══ RECORDS SHOWN ══
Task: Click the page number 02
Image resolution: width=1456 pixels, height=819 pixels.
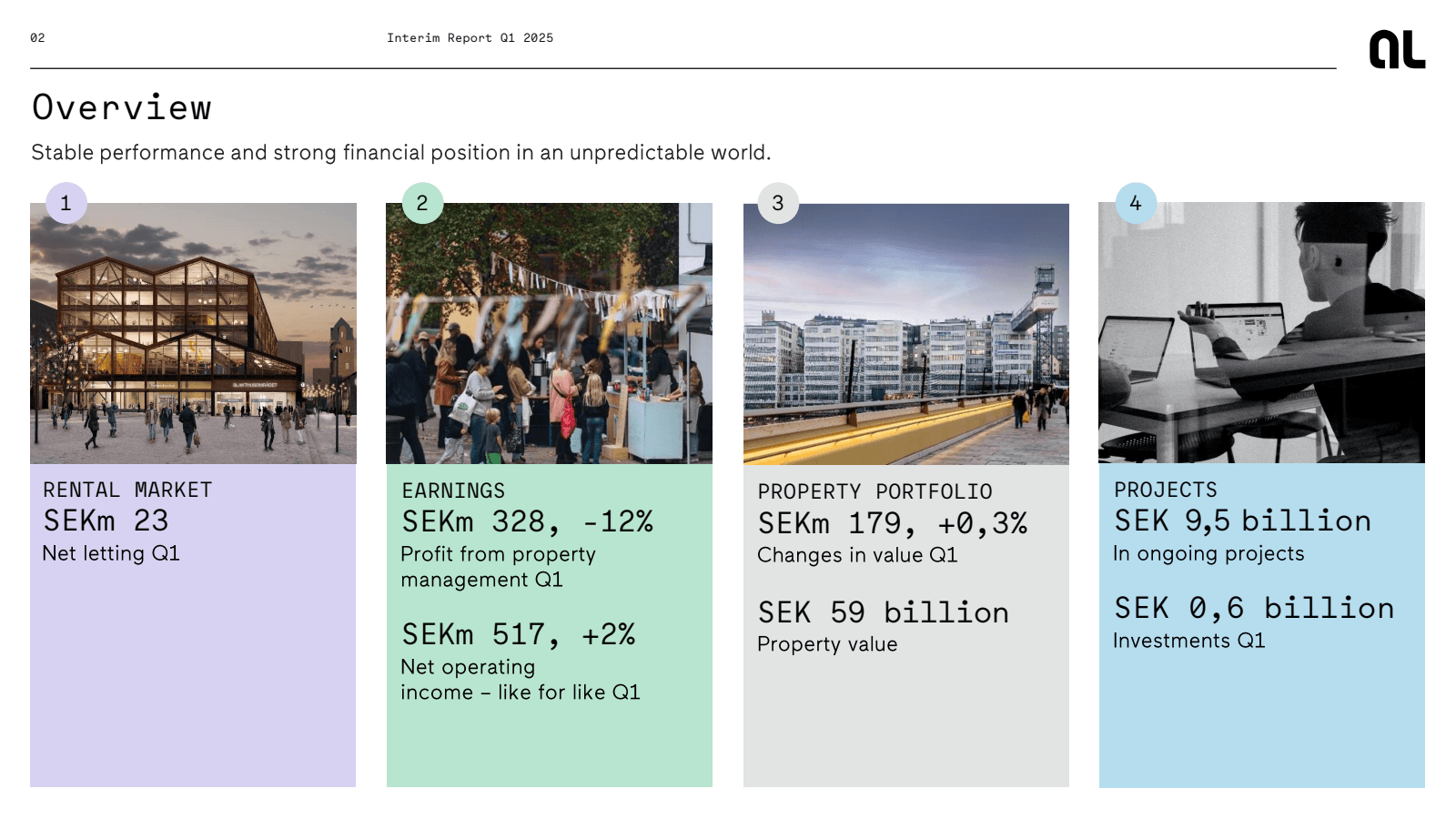Action: [37, 38]
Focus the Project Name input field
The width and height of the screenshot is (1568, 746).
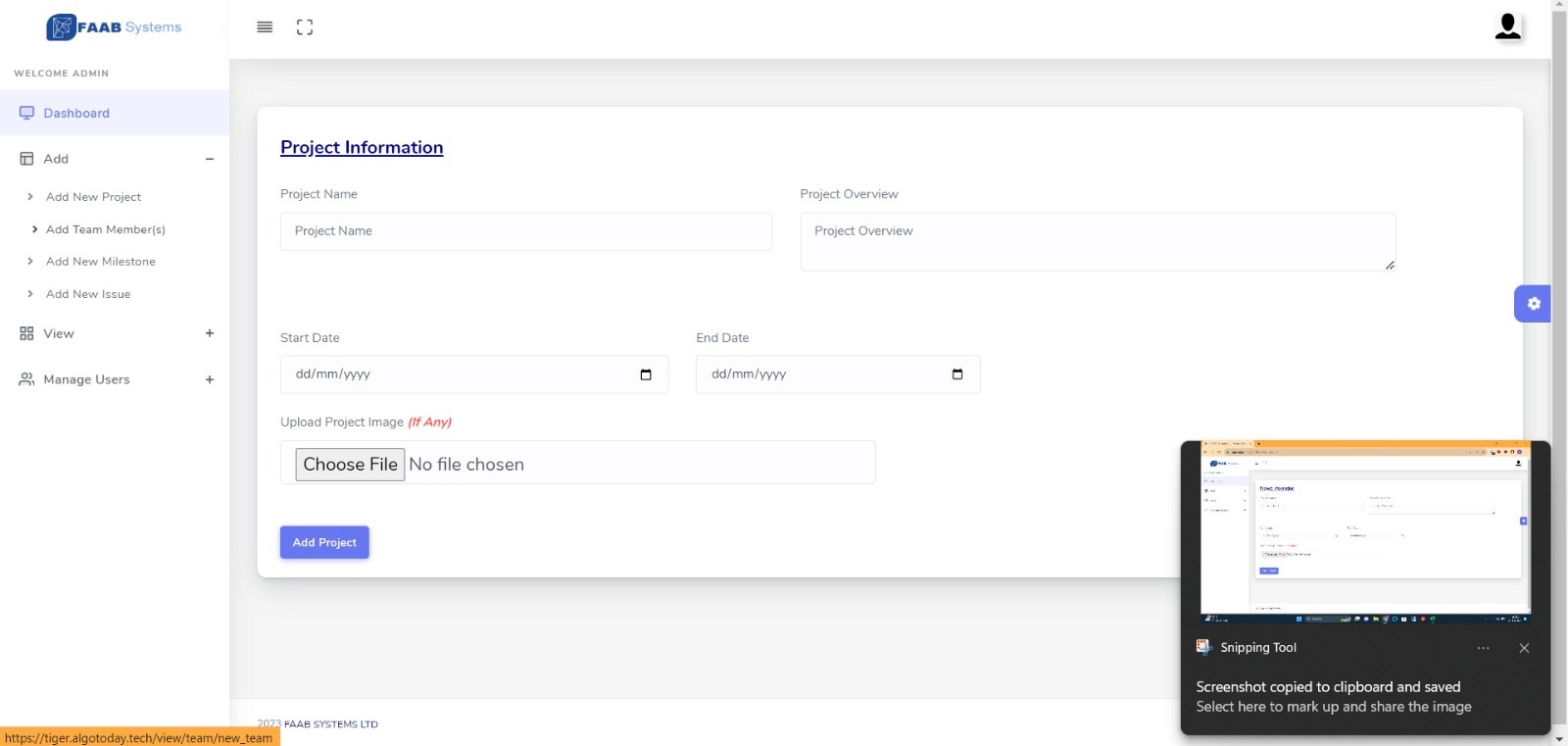point(525,231)
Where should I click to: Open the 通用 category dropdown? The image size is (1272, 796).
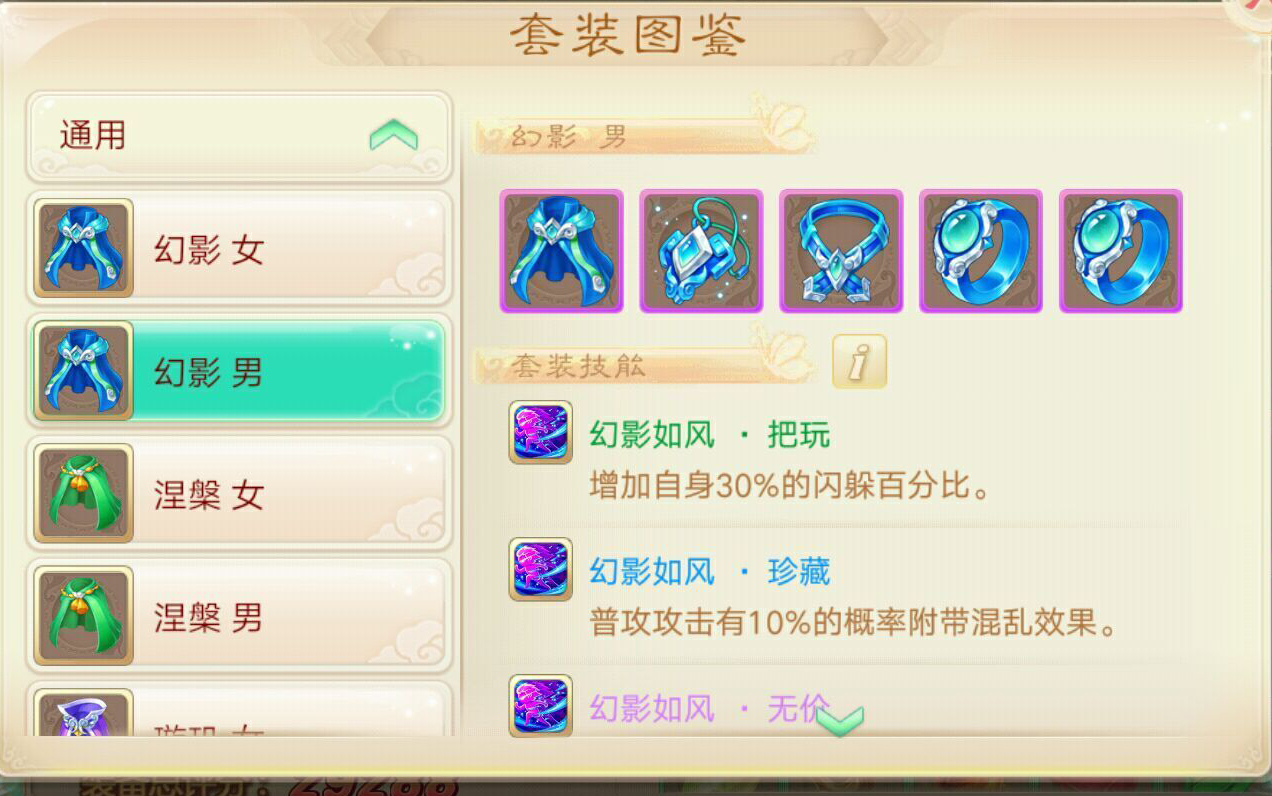pyautogui.click(x=239, y=136)
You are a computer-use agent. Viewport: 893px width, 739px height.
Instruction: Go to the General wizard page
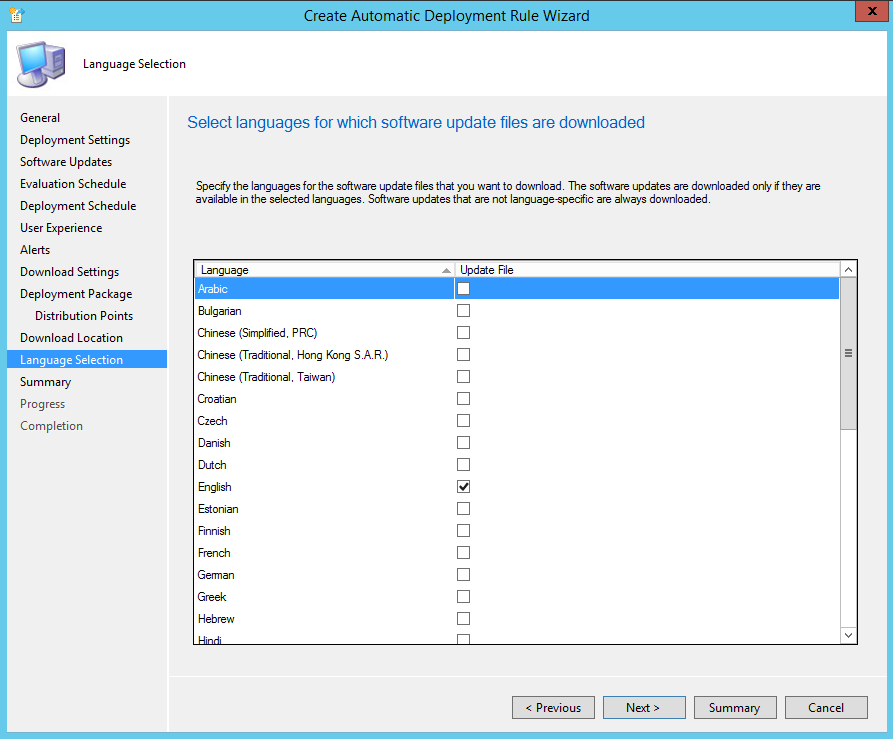click(40, 118)
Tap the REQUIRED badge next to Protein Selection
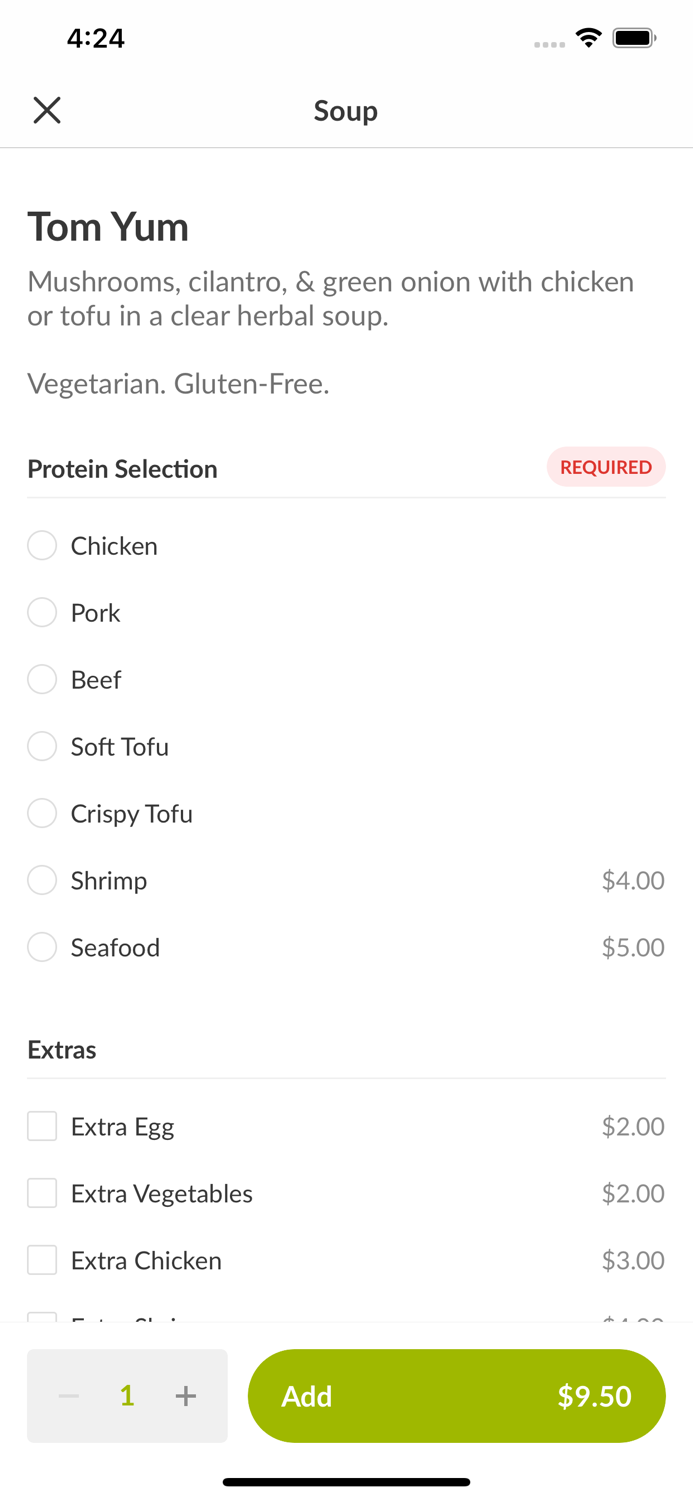Viewport: 693px width, 1500px height. pyautogui.click(x=606, y=467)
═══
_EXERCISE GOAL:_ Each entry above should be copied exactly. The pictures should not.

_REPLY:_
Task: Click the page number 02
Image resolution: width=1456 pixels, height=819 pixels.
Action: [37, 38]
Focus the Project Name input field
The width and height of the screenshot is (1568, 746).
point(525,231)
Where should I click to: Open the 通用 category dropdown? The image size is (1272, 796).
pyautogui.click(x=239, y=136)
You are a computer-use agent. Viewport: 893px width, 739px height.
Instruction: Go to the General wizard page
click(40, 118)
Tap the REQUIRED badge next to Protein Selection
Viewport: 693px width, 1500px height. pyautogui.click(x=606, y=467)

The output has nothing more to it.